Towards high-level theoretical studies of large biodiesel molecules: an ONIOM/RRKM/Master-equation approach to the isomerization and dissociation kinetics of methyl decanoate radicals†
Abstract
The isomerization and dissociation reactions of methyl decanoate (MD) radicals were theoretically investigated by using high-level theoretical calculations based on a two-layer ONIOM method, employing the QCISD(T)/CBS method for the high layer and the M06-2X/6-311++G(d,p) method for the low layer. Temperature- and pressure-dependent rate coefficients for the involved reactions were computed by using the transition state theory and the Rice–Ramsperger–Kassel–Marcus/Master-equation method. The structure–reactivity relationships were explored for the complicated multiple-well interconnected system of ten isomeric MD radicals. Comparative studies of methyl butanoate (MB) and MD were also performed systematically. Results show that the isomerization reactions are appreciably responsible for the population distribution of MD radicals at low and intermediate temperatures, while the β-scission reactions are dominant at higher temperatures.
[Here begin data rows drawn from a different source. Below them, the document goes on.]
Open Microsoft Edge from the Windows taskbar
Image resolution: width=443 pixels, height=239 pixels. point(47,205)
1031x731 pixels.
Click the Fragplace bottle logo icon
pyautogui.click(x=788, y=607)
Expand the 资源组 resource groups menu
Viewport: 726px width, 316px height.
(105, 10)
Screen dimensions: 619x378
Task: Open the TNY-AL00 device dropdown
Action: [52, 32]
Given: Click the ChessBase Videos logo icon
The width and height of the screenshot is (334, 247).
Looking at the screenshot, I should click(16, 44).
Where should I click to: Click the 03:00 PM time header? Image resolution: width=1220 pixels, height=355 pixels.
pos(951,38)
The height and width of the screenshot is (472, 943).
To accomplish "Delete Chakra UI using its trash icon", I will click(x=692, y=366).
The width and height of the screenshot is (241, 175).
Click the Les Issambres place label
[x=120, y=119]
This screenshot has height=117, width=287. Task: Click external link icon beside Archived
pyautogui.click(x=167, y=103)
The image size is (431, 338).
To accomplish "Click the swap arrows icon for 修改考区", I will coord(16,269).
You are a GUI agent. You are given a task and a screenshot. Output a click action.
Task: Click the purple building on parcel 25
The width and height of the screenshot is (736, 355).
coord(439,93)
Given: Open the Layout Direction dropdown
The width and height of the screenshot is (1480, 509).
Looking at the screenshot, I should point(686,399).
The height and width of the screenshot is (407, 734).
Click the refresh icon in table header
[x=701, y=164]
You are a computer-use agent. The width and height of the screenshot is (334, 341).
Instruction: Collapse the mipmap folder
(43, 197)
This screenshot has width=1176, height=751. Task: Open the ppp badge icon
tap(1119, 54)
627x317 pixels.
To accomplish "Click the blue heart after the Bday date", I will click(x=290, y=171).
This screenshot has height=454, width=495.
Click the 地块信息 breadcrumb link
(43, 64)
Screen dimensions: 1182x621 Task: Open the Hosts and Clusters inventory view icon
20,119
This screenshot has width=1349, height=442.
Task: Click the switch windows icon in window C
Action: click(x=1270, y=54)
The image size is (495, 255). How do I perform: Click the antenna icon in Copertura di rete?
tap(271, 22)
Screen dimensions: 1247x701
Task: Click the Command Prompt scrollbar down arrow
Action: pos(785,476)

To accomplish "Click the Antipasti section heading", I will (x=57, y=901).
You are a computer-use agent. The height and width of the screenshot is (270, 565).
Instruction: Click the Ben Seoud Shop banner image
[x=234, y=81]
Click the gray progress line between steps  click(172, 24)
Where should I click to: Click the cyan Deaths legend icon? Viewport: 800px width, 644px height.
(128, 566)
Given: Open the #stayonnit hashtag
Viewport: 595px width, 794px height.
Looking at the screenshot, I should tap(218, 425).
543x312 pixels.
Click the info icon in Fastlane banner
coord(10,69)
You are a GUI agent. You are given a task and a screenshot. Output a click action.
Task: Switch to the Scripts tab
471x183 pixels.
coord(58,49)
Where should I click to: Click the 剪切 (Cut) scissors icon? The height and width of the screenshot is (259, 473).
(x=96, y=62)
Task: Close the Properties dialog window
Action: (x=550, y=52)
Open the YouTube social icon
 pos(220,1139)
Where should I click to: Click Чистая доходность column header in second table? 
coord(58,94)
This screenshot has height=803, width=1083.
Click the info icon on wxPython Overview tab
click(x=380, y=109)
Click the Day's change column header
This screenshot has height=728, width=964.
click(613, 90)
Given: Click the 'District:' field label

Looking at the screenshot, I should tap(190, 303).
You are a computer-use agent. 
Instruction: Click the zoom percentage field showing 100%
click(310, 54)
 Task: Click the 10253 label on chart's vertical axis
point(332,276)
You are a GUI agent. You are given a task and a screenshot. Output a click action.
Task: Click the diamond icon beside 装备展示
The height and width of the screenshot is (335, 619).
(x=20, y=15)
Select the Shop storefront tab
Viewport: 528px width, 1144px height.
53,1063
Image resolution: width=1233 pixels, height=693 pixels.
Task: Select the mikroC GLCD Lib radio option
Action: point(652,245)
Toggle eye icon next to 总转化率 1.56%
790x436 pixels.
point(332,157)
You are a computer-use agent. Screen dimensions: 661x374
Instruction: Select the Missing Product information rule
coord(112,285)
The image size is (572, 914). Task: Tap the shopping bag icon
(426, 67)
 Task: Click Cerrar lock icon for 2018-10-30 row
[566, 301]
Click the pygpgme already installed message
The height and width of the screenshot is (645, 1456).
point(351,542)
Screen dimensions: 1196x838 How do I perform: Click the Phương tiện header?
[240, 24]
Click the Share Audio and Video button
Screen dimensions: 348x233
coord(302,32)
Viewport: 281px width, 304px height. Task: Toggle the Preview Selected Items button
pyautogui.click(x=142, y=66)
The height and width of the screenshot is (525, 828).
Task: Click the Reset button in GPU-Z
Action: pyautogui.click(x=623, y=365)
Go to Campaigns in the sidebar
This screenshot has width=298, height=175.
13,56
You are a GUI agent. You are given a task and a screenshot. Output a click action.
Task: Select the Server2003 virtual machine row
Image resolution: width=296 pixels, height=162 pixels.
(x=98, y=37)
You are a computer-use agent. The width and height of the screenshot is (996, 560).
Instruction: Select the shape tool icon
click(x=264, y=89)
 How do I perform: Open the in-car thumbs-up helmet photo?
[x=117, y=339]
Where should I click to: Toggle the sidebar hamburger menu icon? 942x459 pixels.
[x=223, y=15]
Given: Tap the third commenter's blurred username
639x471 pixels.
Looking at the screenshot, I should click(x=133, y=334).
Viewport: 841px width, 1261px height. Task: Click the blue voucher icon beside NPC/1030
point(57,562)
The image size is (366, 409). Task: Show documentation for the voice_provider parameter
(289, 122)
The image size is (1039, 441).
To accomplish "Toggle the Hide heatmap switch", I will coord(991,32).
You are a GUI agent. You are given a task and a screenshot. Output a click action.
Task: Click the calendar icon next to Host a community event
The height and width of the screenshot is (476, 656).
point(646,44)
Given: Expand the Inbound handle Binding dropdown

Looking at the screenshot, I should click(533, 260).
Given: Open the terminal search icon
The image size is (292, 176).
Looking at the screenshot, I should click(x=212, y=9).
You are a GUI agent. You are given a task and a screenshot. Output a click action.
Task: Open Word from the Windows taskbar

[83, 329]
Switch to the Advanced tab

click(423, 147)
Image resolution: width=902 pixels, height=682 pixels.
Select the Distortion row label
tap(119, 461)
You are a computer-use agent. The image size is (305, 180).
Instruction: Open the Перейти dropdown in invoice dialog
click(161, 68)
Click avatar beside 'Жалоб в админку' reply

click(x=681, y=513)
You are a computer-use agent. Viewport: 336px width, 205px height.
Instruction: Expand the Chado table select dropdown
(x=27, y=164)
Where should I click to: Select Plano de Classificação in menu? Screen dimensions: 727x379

Although the rate constants of MB specific to methyl esters are close to those of MD in certain temperature ranges, MB is unable to simulate most of the dissociation reactions due to its short aliphatic chain. Significant differences of rate constants for isomerization reactions were observed between the calculated results and the literature data, which were estimated by analogy to alkane systems, but the rate constants of β-scissions show generally good agreement between theory and experiment. The current work extends kinetic data for isomerization and dissociation reactions of MD radicals, and it serves as a reference for the studies of detailed combustion chemistry of practical biodiesels.